But after forty days without a fish the boy’s parents had told him that the old man was now definitely and finally salao, which is the worst form of unlucky.
Despite his parents' superstitions, the boy continues to visit the old man, whom he loves and respects also for the old man's piety for nature and his admiration for those who continue through adversity, such as New York Yankee, Joe DiMaggio, who played heroically with excruciating bone spurs in his feet.
After Santiago returns with only the skeleton remains of the "great fish," the other fishermen know that his bad luck yet continues. But, in his loving devotion to Santiago, Manolin hastens to the old man to bring him food and comfort. When Santiago awakens, he and Manolin converse; the boy tells Santiago that they must make plans about other things, for he still has much to learn, adding,
“Now we fish together again.”
“No. I am not lucky. I am not lucky anymore.”

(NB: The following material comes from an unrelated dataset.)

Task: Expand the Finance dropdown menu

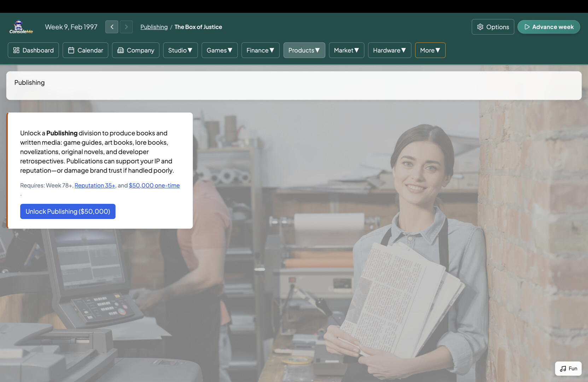Action: 260,50
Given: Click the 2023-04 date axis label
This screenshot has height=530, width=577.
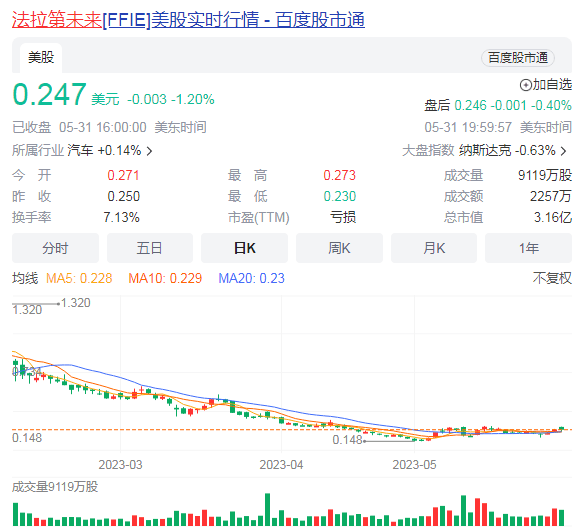Looking at the screenshot, I should 281,465.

“The hell with luck,” the boy said. “I’ll bring the luck with me.”
Manolin speaks, then, of replacing Santiago's knife and "getting everything in order" so that they can go out together again. When he tells Santiago to take care of his wounded hands, the old fisherman replies that he knows well how to care for them, but he adds,
"In the night I spat something strange and felt something in my chest was broken.”
Manolin merely replies, "Get that well, too." However, as he returns home down the rock path from Santiago's meager dwelling, he is crying. For, he realizes that the old man will no longer fish as he has before, despite his heroic stoicism and courage. The physical damage to his care-worn body is too much.
Therefore, it may also have been that with a certain presentiment of Santiago's having been irreparably harmed during his three-day struggle with the great fish that Manolin chooses to visit his beloved friend rather than go out with the fishermen.